Describe the rationale for the suggested feature.

Some users might rely on things like externally provided TLS certs, such as for connecting to TLS-encrypted databases like Postgres or Mysql. The runPod collector can be useful for performing arbitrary checks, but may need to utilize a given TLS cert or other "large" strings/files.

Example: We're designing a collector using the runPod feature to execute a container that performs different checks related with our application.

This pod needs some files and for the moment the approach that we're using is creating an initContainer that receives the files content and path through env variables, and it's executing a bash script to write them into an emptyDir which is passed to the main Pod for processing.

The limitation we're seeing is that this customer is using an SSL certificate which chain is too long, and for that reason the content can't be passed in a single env variable. We're working on an alternative approach to divide the value in multiple env vars and join it with the bash script, but it's a really tricky approach.

Counterpoint: Is there a reason you can't mount the relevant secret/configmap as a volume directly?

Like this example, stolen from here:

    volumeMounts:
      - mountPath: "/var/my-app"
        name: ssh-key
        readOnly: true
  volumes:
    - name: ssh-key
      secret:
        secretName: ssh-key

The RunPod collector takes a full PodSpec, so I would expect there to be no issues.

Counter-Counterpoint: that works, but the problem is that it's not a valid approach for the first time that preflights are executed. When they're executed when installing for the first time, there are no secrets or configmaps created in the namespace, so they can't be used. We don't really like the approach of injecting the value directly in the args field as the same issue could appear again in the future. We've performed some changes to split the content in different env vars and join them in the container.

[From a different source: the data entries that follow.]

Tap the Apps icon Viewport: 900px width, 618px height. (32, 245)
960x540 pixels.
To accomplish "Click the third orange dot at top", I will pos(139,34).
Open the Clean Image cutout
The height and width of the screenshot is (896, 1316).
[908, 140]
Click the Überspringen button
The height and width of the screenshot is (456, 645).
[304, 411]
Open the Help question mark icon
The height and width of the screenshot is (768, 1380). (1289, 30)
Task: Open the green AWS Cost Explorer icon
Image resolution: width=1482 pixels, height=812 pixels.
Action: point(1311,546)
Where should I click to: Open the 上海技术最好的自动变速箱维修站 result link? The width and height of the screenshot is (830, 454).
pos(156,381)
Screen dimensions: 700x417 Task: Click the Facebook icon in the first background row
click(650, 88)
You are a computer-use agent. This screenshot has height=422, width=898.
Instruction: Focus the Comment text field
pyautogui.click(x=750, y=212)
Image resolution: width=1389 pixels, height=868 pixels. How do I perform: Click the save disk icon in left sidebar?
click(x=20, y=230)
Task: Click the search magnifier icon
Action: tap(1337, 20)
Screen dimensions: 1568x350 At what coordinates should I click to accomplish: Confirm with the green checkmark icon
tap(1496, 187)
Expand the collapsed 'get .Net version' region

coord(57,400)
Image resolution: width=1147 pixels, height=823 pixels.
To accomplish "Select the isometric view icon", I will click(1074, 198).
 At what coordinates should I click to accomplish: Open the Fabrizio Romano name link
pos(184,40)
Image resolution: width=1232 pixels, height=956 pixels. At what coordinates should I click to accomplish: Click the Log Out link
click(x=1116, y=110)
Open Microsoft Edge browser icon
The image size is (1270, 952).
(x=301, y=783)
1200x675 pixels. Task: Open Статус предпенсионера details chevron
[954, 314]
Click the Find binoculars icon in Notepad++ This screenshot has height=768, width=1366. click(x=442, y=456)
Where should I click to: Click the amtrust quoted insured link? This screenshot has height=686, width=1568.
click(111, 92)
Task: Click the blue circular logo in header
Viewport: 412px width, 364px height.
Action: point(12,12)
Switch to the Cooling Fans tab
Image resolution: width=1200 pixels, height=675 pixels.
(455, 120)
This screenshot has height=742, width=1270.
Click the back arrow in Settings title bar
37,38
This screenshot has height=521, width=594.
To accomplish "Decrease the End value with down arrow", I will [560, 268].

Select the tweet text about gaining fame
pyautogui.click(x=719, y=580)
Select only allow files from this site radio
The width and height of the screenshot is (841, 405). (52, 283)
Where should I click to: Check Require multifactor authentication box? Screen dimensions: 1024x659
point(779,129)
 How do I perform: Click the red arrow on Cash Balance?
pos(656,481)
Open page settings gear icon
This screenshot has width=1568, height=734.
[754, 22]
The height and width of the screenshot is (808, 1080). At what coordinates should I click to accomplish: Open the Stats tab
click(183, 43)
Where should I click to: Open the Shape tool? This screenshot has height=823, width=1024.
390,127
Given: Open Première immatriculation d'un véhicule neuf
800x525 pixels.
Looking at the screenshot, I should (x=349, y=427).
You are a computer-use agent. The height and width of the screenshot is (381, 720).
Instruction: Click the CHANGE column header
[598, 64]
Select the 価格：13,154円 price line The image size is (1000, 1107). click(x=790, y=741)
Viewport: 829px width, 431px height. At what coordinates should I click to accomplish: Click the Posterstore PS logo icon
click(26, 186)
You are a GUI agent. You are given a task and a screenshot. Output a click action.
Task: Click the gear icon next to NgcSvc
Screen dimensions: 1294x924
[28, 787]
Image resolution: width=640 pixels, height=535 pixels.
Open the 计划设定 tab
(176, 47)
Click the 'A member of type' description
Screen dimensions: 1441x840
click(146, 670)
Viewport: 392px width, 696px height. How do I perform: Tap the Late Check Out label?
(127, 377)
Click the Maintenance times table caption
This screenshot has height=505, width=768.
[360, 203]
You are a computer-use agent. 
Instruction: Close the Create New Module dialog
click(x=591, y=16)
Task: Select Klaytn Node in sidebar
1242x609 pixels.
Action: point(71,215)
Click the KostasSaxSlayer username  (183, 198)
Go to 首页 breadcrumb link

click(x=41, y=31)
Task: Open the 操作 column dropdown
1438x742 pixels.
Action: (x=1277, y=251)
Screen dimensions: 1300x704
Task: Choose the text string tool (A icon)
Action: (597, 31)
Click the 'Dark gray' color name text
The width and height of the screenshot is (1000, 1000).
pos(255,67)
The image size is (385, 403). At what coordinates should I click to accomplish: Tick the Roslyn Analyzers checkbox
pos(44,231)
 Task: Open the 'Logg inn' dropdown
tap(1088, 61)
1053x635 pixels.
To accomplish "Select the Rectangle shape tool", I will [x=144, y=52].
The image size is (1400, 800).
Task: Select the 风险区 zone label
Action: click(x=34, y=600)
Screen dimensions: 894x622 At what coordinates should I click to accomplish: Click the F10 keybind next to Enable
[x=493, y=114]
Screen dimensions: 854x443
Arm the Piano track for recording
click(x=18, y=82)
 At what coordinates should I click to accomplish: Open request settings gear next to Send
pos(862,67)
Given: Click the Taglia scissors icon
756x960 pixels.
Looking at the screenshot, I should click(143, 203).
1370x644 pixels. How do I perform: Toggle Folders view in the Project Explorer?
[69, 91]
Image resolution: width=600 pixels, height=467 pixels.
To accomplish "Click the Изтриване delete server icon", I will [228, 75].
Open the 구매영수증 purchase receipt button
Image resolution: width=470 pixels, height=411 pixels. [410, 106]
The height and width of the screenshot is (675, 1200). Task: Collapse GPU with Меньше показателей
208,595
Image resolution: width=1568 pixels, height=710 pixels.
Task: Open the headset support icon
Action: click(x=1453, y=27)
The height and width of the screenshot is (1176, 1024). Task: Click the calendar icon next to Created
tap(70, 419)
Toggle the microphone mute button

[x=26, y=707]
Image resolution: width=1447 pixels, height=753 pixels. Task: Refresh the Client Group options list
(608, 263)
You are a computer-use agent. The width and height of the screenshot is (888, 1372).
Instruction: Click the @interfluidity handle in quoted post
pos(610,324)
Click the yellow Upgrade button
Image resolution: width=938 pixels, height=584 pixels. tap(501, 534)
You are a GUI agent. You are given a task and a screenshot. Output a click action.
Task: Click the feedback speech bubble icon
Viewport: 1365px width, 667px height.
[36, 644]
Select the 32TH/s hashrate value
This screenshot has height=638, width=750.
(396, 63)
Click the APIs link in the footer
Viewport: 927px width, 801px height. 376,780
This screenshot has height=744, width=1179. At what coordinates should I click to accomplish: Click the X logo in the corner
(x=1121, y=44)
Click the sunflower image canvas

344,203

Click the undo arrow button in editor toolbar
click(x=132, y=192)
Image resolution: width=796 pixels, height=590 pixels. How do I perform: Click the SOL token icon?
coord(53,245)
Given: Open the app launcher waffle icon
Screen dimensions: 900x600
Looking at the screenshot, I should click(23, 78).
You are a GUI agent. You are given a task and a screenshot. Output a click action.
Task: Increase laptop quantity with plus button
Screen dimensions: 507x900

IMHO the ideal solution for this would be to create a temporary secret or configmap that can be specified during the preflights execution in the same way that the runPod collector runs a pod and deletes it automatically 🤔

Describe the feature

Not sure exactly how this might be implemented yet, but I'm imagining solutions involving templating into the static data collector, or actually creating/deleting the necessary Kubernetes resources. The runPod spec would have to be extended and this would significantly change the scope of the collector so I think this needs some more thinking through.

Describe alternatives you've considered

Additional context

[xavpaice]

Does the following achieve what we need here?

apiVersion: troubleshoot.sh/v1beta2
kind: SupportBundle
metadata:
  name: sample
spec:
  collectors:
    - runPod:
        name: "run-cert-checks"
        namespace: default
        podSpec:
          initContainers:
            - name: init-pod
              image: busybox:1.28
              command: ['sh', '-c', 'echo "<MY CERT>" > /data/ca.crt.txt']
              volumeMounts:
                - mountPath: /data
                  name: data
          containers:
            - name: run-checks
              image: busybox:1
              command: ['sh', '-c', 'checks.sh']
              volumeMounts:
                - mountPath: /data
                  name: data
          volumes:
            - name: data
              emptyDir:
                sizeLimit: 10Mi

The init container isn't necessary but is clearer to split out the tasks.